Odds are Prokofiev’s picaresque Peter and the Wolf was one of your memorable early experiences of live ensemble music. Shockingly, your kids may not enjoy that same opportunity after yesterday’s disastrous ruling in a case involving international orchestral music and other foreign works removed from the public domain:
In 1994 Congress changed U.S. copyright law to conform with an international copyright agreement. The new law reapplied copyright to millions of works that had long been free for anyone to use without permission.
Mr. Golan had argued that taking works back out of the public domain would hinder creativity by making artists more cautious about remixing or otherwise using works, fearing their status could change in the future in a way that required payment to copyright holders. More broadly, academics have expressed concern that upholding the 1994 law would make it much more difficult to write books or assemble course readings without having to deal with a host of legal hurdles – or just prohibitively expensive fees – to avoid violating copyrights.

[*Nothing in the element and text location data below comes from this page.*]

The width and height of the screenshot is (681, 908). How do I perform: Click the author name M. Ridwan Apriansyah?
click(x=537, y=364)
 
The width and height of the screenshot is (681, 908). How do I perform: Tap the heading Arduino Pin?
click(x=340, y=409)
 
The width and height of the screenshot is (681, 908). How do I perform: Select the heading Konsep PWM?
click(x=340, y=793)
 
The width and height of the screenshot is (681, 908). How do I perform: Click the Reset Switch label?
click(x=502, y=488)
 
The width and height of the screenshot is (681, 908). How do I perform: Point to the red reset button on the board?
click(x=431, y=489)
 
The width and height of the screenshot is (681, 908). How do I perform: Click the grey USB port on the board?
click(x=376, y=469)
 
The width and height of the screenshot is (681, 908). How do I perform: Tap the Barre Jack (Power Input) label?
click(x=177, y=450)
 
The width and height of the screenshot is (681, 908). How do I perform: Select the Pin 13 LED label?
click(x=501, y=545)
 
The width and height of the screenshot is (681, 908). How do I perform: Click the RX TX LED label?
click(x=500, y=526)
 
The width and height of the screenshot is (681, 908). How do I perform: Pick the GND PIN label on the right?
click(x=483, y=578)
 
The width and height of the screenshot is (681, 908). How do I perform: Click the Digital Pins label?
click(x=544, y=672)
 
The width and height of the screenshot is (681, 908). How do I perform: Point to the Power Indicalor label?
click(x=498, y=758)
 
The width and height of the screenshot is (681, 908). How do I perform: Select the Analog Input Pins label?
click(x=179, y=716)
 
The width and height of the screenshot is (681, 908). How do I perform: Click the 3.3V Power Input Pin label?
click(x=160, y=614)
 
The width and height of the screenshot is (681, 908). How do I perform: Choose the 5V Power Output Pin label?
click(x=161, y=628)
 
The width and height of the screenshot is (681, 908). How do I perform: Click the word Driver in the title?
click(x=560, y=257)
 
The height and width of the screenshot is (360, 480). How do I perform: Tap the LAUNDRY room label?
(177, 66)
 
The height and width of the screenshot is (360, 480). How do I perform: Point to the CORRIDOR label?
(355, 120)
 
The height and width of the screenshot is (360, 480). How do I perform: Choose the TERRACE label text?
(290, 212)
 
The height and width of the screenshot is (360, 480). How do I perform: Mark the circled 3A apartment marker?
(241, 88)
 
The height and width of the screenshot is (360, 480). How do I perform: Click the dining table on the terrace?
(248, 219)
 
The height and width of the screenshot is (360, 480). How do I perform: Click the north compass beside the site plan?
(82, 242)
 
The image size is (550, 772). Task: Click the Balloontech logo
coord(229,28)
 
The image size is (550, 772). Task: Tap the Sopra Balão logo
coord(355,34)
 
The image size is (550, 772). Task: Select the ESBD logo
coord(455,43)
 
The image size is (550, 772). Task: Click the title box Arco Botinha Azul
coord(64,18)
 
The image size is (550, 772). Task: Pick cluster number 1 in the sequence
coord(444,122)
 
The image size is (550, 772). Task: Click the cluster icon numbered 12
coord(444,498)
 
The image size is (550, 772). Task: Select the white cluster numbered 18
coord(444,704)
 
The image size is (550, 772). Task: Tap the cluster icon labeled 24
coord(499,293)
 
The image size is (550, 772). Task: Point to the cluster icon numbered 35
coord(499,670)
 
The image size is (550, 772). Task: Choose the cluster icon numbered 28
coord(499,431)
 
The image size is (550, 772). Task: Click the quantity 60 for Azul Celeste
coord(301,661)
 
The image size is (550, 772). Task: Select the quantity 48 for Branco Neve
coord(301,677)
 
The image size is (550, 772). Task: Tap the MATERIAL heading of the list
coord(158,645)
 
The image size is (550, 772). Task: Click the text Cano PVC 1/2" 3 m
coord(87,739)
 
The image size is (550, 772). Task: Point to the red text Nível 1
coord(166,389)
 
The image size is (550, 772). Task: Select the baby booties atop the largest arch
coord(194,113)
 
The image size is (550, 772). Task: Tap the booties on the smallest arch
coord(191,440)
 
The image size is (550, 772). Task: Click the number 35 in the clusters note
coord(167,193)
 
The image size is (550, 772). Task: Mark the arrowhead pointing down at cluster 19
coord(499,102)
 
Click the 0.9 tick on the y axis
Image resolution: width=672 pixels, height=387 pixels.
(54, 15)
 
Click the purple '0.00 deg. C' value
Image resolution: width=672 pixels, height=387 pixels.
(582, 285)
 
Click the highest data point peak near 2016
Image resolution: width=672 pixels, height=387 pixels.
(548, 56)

The decision – in which intellectual property rights holders won big over orchestras, performing arts organizations, creatives and scholars – likely means that a generation’s worth of cultural treasures will become less accessible to the broader public.
And we pay taxes for this? First Congress through legislation and now the Supreme Court in this ruling: Keeping us safe, apparently, from the likes of Prokofiev and Shostakovich.